Gerçekten de, fıkrada olduğu gibi halk arasında böyle haksız
elde edilen kazançların bir adı da “ördeklemek” olarak tabir edilir.
İki kişi ortak iş yaparlar, işi bağlayan, diğerinin haberi
olmadan paranın kendince uygun gördüğü miktarını cebine indirdiğinde buna
“ördekleme” denilir.
Başbakanın bu yolsuzluk, rüşvet, nüfus ticareti ile
“ördeklediği” paraları 12 yıldır tayin ettiği yargıçlara “aklatmıştır.”
Yani, “tayyar” etmiştir.
Bundan böyle “Başçalan” olan adına “Ördekçi ve Tayyar” adlarını da eklemek gerekecektir.

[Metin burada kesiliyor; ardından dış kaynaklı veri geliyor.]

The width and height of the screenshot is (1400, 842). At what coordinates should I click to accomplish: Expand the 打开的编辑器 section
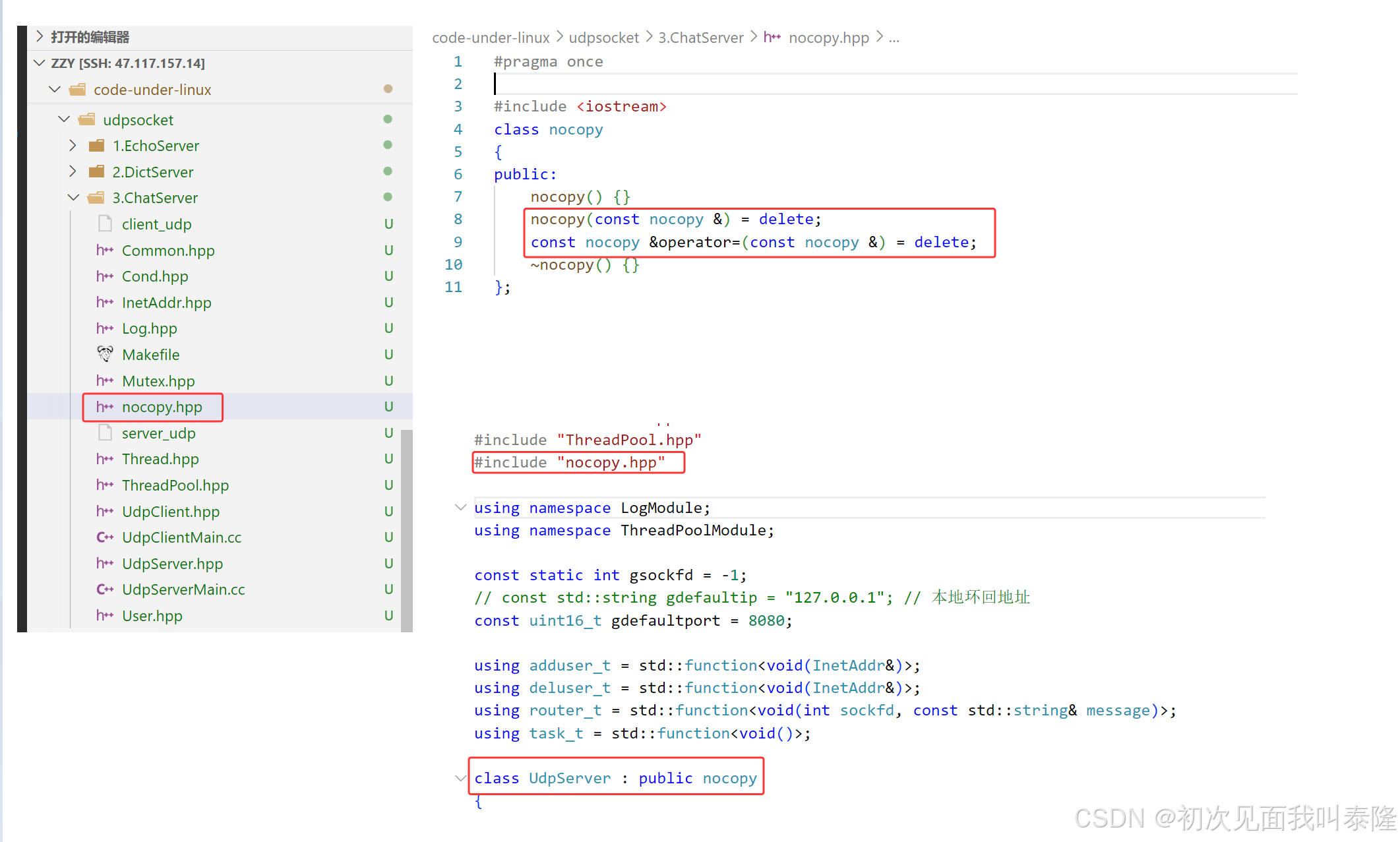tap(40, 36)
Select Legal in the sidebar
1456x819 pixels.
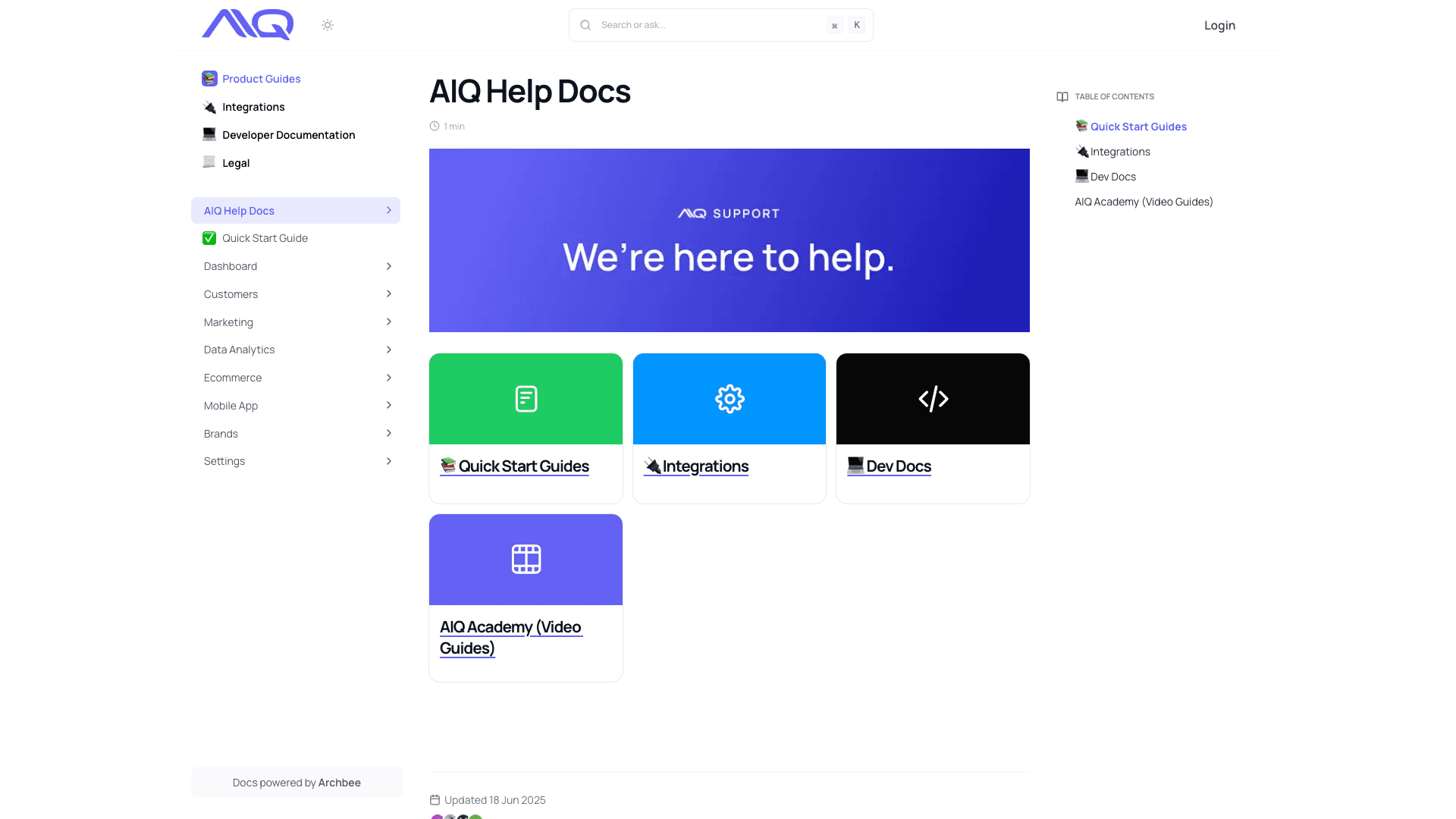tap(236, 162)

Bir de yalakası, gazeteci müsveddesi Şamil Tayyar da
milletin, yoksulun, yetimin hakkını ördekleyen başbakanın çaldıklarını
“tayyar-Uçar” aklayan bir başka
ördekçidir.
Çünkü ilk adı olan “Şamil” de “kapsamlı- hacimli” demektir.
Bu durumda Şamil Tayyar, tayyar başbakanın “hacimli uçurmasının” da sembol
adını temsil etmektedir.
Bunlar kısaca “hacimli uçuran” bir çetedir.

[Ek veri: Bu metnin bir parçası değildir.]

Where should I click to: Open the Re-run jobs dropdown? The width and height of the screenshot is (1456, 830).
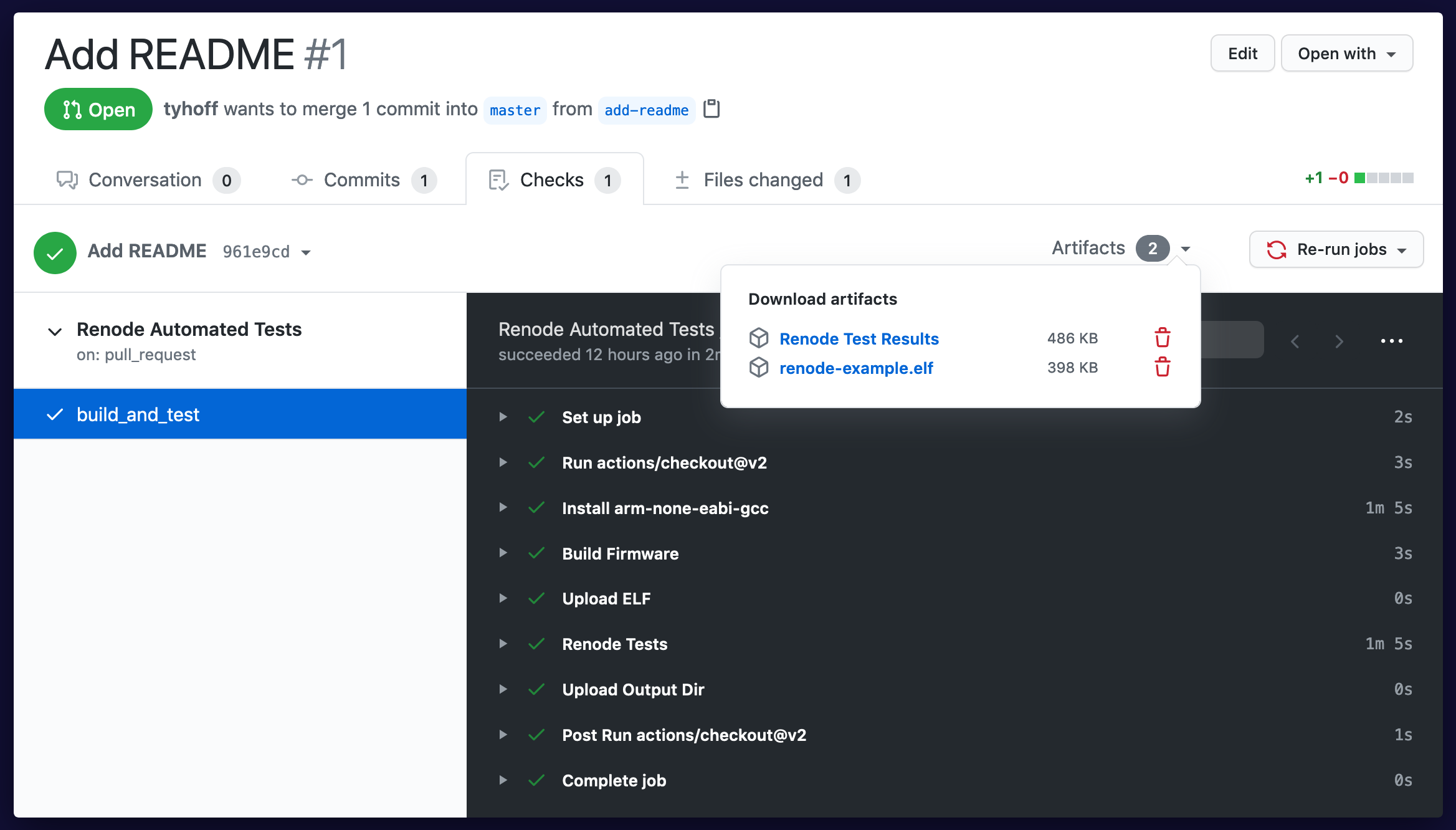point(1336,249)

Bir zamanlar bayan başbakanımız Tansu Çiller vardı. Onun da
eşinin soy adı “Uçuran” olduğundan Tansu hanımın tam adı, “Tansu Uçuran
Çiler’di
Tansu Uçuran hanımdan Şamil Tayyar’lı, Tayyar başbakan Recep
Tayyip Erdoğan’a memleket hep “uçar/uçuran/tayyar” ların eline kaldı.
Bekir Bozdağ da adı itibarıyla Bekir, Arap dilinde “deve
yavrusu” demektir. “Deveyi hörgücüyle götürmek” deyimi de “hacimli uçurma”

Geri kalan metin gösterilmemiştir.